■ Consegna a:
Riscrivi come lista JSON di stringhe, una per riga e senza righe vuote, la parte dei record che inizia con la riga contenente "coordinates (469, 83)." e termina con la fine dei record, estremi inclusi.

■ Brano da leggere:
Il basso di Stian Krabol è subito in evidenza e fa il pari con la batteria di Sarke precisissima: insieme, creano un groove continuo che non può non ricordare Cronos e soci ai tempi d’oro.
Anche le incursioni nella prima parte di carriera – rilette con un suono così scarno – si incastrano perfettamente nella scaletta dei nostri che è realmente divertente e divertita. Magari sarà stata un’attitudine poco black metal, ma i Tulus ci sono sembrati realmente felici di essere sul palco del Celebrare Noctem.
SABATO 30 NOVEMB RE
Il secondo giorno inizia alla stessa ora, poco prima delle diciassette, con gli irlandesi COSCRADH e il loro ibrido di black e death metal che li ha fatti esordire su Invictus un paio di anni fa.
L’estetica è da manuale, con face painting sporco, gilet in pelle e collane di ossa al collo e la setlist conferma tutto quanto: furibonde cavalcate black/death stile Diocletian, Teitanblood o anche i nostri Hierophant.

■ Dati forniti:

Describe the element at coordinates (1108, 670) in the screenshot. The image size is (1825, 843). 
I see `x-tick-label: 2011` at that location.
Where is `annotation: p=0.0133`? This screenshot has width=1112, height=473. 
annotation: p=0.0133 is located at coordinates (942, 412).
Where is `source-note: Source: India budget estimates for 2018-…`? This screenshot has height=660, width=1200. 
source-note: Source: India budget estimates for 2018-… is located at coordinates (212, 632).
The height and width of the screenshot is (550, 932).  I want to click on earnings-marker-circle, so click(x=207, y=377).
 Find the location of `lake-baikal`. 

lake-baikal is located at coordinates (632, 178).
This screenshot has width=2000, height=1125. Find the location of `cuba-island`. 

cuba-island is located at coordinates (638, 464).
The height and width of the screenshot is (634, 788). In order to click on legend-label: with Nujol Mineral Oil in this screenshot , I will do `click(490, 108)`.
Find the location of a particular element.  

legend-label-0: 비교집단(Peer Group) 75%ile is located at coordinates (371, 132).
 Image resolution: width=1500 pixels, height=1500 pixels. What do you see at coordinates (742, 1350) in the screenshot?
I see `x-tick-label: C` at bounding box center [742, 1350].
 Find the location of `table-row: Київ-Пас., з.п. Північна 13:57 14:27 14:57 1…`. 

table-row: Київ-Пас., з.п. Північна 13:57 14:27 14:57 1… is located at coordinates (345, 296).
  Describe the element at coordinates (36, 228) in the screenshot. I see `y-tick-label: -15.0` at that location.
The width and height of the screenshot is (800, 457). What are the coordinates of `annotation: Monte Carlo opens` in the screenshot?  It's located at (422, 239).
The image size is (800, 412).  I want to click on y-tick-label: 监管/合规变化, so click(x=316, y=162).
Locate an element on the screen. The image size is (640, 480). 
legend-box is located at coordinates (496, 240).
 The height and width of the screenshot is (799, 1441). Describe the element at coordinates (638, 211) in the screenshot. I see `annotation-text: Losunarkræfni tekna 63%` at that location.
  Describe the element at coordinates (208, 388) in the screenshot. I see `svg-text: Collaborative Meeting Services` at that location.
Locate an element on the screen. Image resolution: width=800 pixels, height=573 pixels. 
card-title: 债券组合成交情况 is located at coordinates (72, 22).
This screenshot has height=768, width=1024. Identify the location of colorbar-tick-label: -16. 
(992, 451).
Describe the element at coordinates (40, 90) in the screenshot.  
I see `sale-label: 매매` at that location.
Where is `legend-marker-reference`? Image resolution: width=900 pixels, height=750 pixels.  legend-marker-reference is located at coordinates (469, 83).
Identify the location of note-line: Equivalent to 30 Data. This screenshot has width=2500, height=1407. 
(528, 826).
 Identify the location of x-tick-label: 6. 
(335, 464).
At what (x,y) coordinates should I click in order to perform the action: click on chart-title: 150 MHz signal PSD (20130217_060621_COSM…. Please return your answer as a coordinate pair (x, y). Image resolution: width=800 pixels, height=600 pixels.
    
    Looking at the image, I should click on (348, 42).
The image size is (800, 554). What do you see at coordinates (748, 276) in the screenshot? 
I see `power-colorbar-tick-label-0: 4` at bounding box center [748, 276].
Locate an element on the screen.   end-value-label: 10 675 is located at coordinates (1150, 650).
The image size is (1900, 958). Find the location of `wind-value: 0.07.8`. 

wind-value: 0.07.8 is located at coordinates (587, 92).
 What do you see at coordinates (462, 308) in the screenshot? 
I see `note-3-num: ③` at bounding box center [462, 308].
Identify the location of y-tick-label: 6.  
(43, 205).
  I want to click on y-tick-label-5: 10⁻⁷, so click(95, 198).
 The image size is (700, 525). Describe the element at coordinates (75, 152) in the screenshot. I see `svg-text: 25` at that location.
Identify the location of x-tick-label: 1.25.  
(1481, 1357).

■ Consegna b:
Elenca tutti i gruppi musicali nominati nel brano sul concerto.

■ Risposta scritta a:
[
  "Where is `legend-marker-reference`? Image resolution: width=900 pixels, height=750 pixels.  legend-marker-reference is located at coordinates (469, 83).",
  "Identify the location of note-line: Equivalent to 30 Data. This screenshot has width=2500, height=1407. ",
  "(528, 826).",
  " Identify the location of x-tick-label: 6. ",
  "(335, 464).",
  "At what (x,y) coordinates should I click in order to perform the action: click on chart-title: 150 MHz signal PSD (20130217_060621_COSM…. Please return your answer as a coordinate pair (x, y). Image resolution: width=800 pixels, height=600 pixels.",
  "    Looking at the image, I should click on (348, 42).",
  "The image size is (800, 554). What do you see at coordinates (748, 276) in the screenshot? ",
  "I see `power-colorbar-tick-label-0: 4` at bounding box center [748, 276].",
  "Locate an element on the screen.   end-value-label: 10 675 is located at coordinates (1150, 650).",
  "The image size is (1900, 958). Find the location of `wind-value: 0.07.8`. ",
  "wind-value: 0.07.8 is located at coordinates (587, 92).",
  " What do you see at coordinates (462, 308) in the screenshot? ",
  "I see `note-3-num: ③` at bounding box center [462, 308].",
  "Identify the location of y-tick-label: 6.  ",
  "(43, 205).",
  "  I want to click on y-tick-label-5: 10⁻⁷, so click(95, 198).",
  " The image size is (700, 525). Describe the element at coordinates (75, 152) in the screenshot. I see `svg-text: 25` at that location.",
  "Identify the location of x-tick-label: 1.25.  ",
  "(1481, 1357)."
]

■ Risposta scritta b:
- Tulus
- Coscradh
- Diocletian
- Teitanblood
- Hierophant